*Prompt*: Write out all entries word for word.

*Information*:
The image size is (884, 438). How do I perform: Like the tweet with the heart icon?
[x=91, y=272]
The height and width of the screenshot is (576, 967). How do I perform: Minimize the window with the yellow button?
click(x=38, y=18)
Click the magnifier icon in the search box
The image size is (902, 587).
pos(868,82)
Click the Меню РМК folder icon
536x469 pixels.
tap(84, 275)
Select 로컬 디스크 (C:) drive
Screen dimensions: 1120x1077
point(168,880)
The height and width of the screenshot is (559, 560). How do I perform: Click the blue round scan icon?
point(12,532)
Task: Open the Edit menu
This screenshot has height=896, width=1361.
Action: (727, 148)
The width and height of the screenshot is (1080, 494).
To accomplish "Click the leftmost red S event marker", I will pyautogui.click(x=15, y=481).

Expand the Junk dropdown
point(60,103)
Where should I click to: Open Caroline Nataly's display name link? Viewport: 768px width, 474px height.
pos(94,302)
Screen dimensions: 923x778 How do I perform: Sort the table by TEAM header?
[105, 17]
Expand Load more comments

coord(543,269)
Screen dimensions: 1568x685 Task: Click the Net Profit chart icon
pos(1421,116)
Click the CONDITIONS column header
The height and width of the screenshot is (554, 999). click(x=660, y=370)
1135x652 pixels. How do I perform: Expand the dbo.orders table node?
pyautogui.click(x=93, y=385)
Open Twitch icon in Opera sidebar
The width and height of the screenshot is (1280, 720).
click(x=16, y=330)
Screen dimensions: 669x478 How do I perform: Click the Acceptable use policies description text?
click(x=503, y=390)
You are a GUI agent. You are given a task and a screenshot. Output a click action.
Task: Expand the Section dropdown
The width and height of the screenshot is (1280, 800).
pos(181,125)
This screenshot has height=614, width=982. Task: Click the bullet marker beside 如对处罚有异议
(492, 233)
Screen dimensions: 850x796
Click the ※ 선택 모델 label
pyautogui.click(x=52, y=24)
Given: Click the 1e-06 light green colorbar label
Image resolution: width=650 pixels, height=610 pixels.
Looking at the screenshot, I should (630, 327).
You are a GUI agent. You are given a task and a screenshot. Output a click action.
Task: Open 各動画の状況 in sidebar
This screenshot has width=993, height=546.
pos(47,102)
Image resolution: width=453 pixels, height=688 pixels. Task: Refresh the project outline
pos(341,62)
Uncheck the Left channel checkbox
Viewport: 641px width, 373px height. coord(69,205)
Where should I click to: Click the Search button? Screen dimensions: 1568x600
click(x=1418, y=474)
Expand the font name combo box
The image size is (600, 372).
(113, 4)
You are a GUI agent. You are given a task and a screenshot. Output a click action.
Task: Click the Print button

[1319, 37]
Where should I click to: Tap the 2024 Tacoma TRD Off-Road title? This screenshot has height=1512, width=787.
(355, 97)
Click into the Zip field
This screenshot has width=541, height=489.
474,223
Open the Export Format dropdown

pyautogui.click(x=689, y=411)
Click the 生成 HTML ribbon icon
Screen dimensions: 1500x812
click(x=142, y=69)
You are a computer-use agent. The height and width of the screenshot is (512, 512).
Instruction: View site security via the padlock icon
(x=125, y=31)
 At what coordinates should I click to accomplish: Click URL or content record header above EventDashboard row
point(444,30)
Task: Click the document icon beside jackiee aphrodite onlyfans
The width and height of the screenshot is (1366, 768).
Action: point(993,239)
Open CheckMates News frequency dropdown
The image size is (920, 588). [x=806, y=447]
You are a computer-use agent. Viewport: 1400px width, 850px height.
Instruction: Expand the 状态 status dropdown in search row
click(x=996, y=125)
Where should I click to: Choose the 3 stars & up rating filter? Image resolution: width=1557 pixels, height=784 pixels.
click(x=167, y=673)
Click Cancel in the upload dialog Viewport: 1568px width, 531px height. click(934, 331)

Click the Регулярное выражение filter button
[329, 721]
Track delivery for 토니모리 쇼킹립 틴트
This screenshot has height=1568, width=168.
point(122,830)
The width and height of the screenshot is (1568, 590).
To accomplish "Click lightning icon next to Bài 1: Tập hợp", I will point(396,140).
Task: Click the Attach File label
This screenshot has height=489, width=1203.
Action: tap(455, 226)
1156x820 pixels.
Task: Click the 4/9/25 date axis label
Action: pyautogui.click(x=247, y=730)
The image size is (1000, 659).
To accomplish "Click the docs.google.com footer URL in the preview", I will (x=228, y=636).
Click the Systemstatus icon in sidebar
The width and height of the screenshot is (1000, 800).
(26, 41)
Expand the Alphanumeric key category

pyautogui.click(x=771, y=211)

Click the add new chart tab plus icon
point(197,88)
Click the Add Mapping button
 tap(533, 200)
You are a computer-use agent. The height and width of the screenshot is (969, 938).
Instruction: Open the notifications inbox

*Task response*:
The image size is (884, 438). How do I perform: Like the tweet with the heart icon?
[x=91, y=272]
The height and width of the screenshot is (576, 967). How do I perform: Minimize the window with the yellow button?
click(x=38, y=18)
Click the magnifier icon in the search box
The image size is (902, 587).
pos(868,82)
Click the Меню РМК folder icon
536x469 pixels.
tap(84, 275)
Select 로컬 디스크 (C:) drive
Screen dimensions: 1120x1077
point(168,880)
The height and width of the screenshot is (559, 560). How do I perform: Click the blue round scan icon?
point(12,532)
Task: Open the Edit menu
This screenshot has height=896, width=1361.
Action: (727, 148)
The width and height of the screenshot is (1080, 494).
To accomplish "Click the leftmost red S event marker", I will pyautogui.click(x=15, y=481).

Expand the Junk dropdown
point(60,103)
Where should I click to: Open Caroline Nataly's display name link? Viewport: 768px width, 474px height.
pos(94,302)
Screen dimensions: 923x778 How do I perform: Sort the table by TEAM header?
[105, 17]
Expand Load more comments

coord(543,269)
Screen dimensions: 1568x685 Task: Click the Net Profit chart icon
pos(1421,116)
Click the CONDITIONS column header
The height and width of the screenshot is (554, 999). click(x=660, y=370)
1135x652 pixels. How do I perform: Expand the dbo.orders table node?
pyautogui.click(x=93, y=385)
Open Twitch icon in Opera sidebar
The width and height of the screenshot is (1280, 720).
click(x=16, y=330)
Screen dimensions: 669x478 How do I perform: Click the Acceptable use policies description text?
click(x=503, y=390)
You are a GUI agent. You are given a task and a screenshot. Output a click action.
Task: Expand the Section dropdown
The width and height of the screenshot is (1280, 800).
pos(181,125)
This screenshot has height=614, width=982. Task: Click the bullet marker beside 如对处罚有异议
(492, 233)
Screen dimensions: 850x796
Click the ※ 선택 모델 label
pyautogui.click(x=52, y=24)
Given: Click the 1e-06 light green colorbar label
Image resolution: width=650 pixels, height=610 pixels.
Looking at the screenshot, I should (630, 327).
You are a GUI agent. You are given a task and a screenshot. Output a click action.
Task: Open 各動画の状況 in sidebar
This screenshot has width=993, height=546.
pos(47,102)
Image resolution: width=453 pixels, height=688 pixels. Task: Refresh the project outline
pos(341,62)
Uncheck the Left channel checkbox
Viewport: 641px width, 373px height. coord(69,205)
Where should I click to: Click the Search button? Screen dimensions: 1568x600
click(x=1418, y=474)
Expand the font name combo box
The image size is (600, 372).
(113, 4)
You are a GUI agent. You are given a task and a screenshot. Output a click action.
Task: Click the Print button

[1319, 37]
Where should I click to: Tap the 2024 Tacoma TRD Off-Road title? This screenshot has height=1512, width=787.
(355, 97)
Click into the Zip field
This screenshot has width=541, height=489.
474,223
Open the Export Format dropdown

pyautogui.click(x=689, y=411)
Click the 生成 HTML ribbon icon
Screen dimensions: 1500x812
click(x=142, y=69)
You are a computer-use agent. The height and width of the screenshot is (512, 512).
Instruction: View site security via the padlock icon
(x=125, y=31)
 At what coordinates should I click to accomplish: Click URL or content record header above EventDashboard row
point(444,30)
Task: Click the document icon beside jackiee aphrodite onlyfans
The width and height of the screenshot is (1366, 768).
Action: point(993,239)
Open CheckMates News frequency dropdown
The image size is (920, 588). [x=806, y=447]
You are a computer-use agent. Viewport: 1400px width, 850px height.
Instruction: Expand the 状态 status dropdown in search row
click(x=996, y=125)
Where should I click to: Choose the 3 stars & up rating filter? Image resolution: width=1557 pixels, height=784 pixels.
click(x=167, y=673)
Click Cancel in the upload dialog Viewport: 1568px width, 531px height. click(934, 331)

Click the Регулярное выражение filter button
[329, 721]
Track delivery for 토니모리 쇼킹립 틴트
This screenshot has height=1568, width=168.
point(122,830)
The width and height of the screenshot is (1568, 590).
To accomplish "Click lightning icon next to Bài 1: Tập hợp", I will point(396,140).
Task: Click the Attach File label
This screenshot has height=489, width=1203.
Action: tap(455, 226)
1156x820 pixels.
Task: Click the 4/9/25 date axis label
Action: pyautogui.click(x=247, y=730)
The image size is (1000, 659).
To accomplish "Click the docs.google.com footer URL in the preview", I will (x=228, y=636).
Click the Systemstatus icon in sidebar
The width and height of the screenshot is (1000, 800).
(26, 41)
Expand the Alphanumeric key category

pyautogui.click(x=771, y=211)

Click the add new chart tab plus icon
point(197,88)
Click the Add Mapping button
 tap(533, 200)
You are a computer-use agent. The height and width of the screenshot is (969, 938).
Instruction: Open the notifications inbox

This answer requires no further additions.